Exploring Human Potential

Coronavirus – an Opportunity to Pursue Global Health, Societal Justice, and Progress.

Posted on | February 25, 2020 | No Comments

Mike Magee

The emergence of the novel coronavirus, and its evolution into a pandemic threat, are sending shock waves across the globe. The discussions between government, academics, non-governmental organizations and industry reflect the common belief that no one sector can address such a complex challenge in isolation. 

The rapid advance of technology and human migration have accelerated globalization, regionalization and the rate of change in social institutions while virtually disintegrating geographic boundaries.  Success in forming stable and productive cross-sector relationships will largely determine the extent to which we are able to ensure global health, societal justice and progress.

Without new cooperative approaches, we find ourselves at cross-purposes and at risk. For paradoxically, expanding the flow of information and creating the expectation, and in time the reality of free and equal access to knowledge, has placed the spot light on glaring inequalities and human needs that are no longer politically tenable.   

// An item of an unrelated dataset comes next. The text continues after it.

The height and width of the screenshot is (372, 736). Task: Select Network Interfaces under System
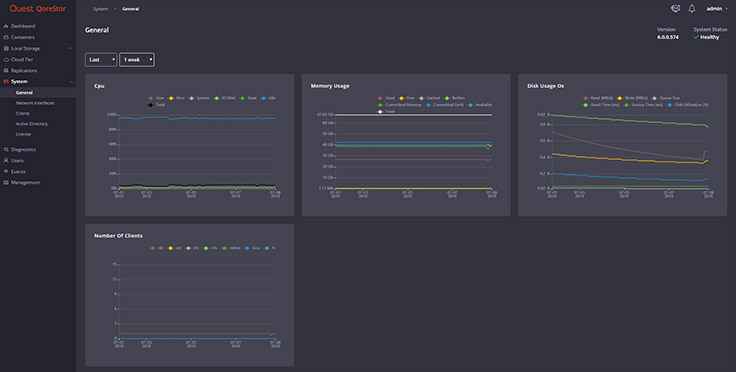click(x=35, y=103)
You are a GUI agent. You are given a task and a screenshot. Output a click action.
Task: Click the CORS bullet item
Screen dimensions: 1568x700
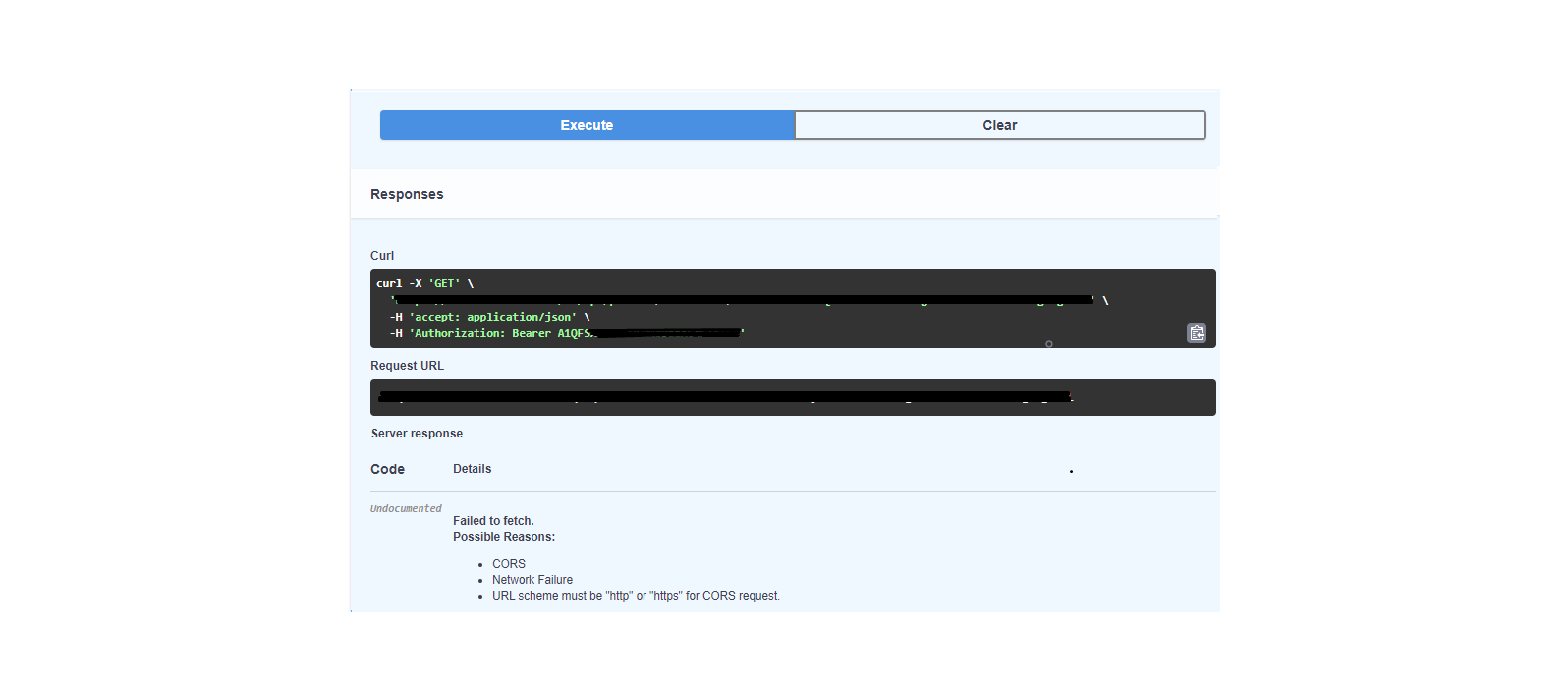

Human health requires optimistic leaders with the expertise and willingness to commit, and a reservoir of good will among the players to support both innovation and implementation of the common vision, structural integration, joint governance and ongoing civic engagement.

Human health requires accurate information and baseline data that clearly define the challenges and serve as a foundation for future reasonable outcomes.  It is not enough to marshal human resources.  There must be an established organizational capacity, processes, and oversight to ensure that the human effort translates into a highly coordinate and effective service result.

Human health also demands long-term sustainability. A lack of clarity undermines operational execution, measurement, communications, and long term planning.  The prejudice should always be toward early organization and prevention, health consumerism and relationship based care, elimination of health disparities, and an integrated vision of health as the leading edge of development.

The obstacles to success in combating coronavirus are a microcosm of global health challenges writ large. These include absence of top level leadership, basic disagreements on the fundamental scientific underpinnings, absence of strong prevention programming, hidden political agendas, exclusion of key sectors, and failure to identify a key issue and address it proactively.

Government, business, academics and non-governmental organizations are increasingly overlapping in the areas of social purpose. Addressing coronavirus effectively is both a challenge and an opportunity.  The ability to significantly organize their varied and often complimentary skills and resources could significantly benefit societies worldwide.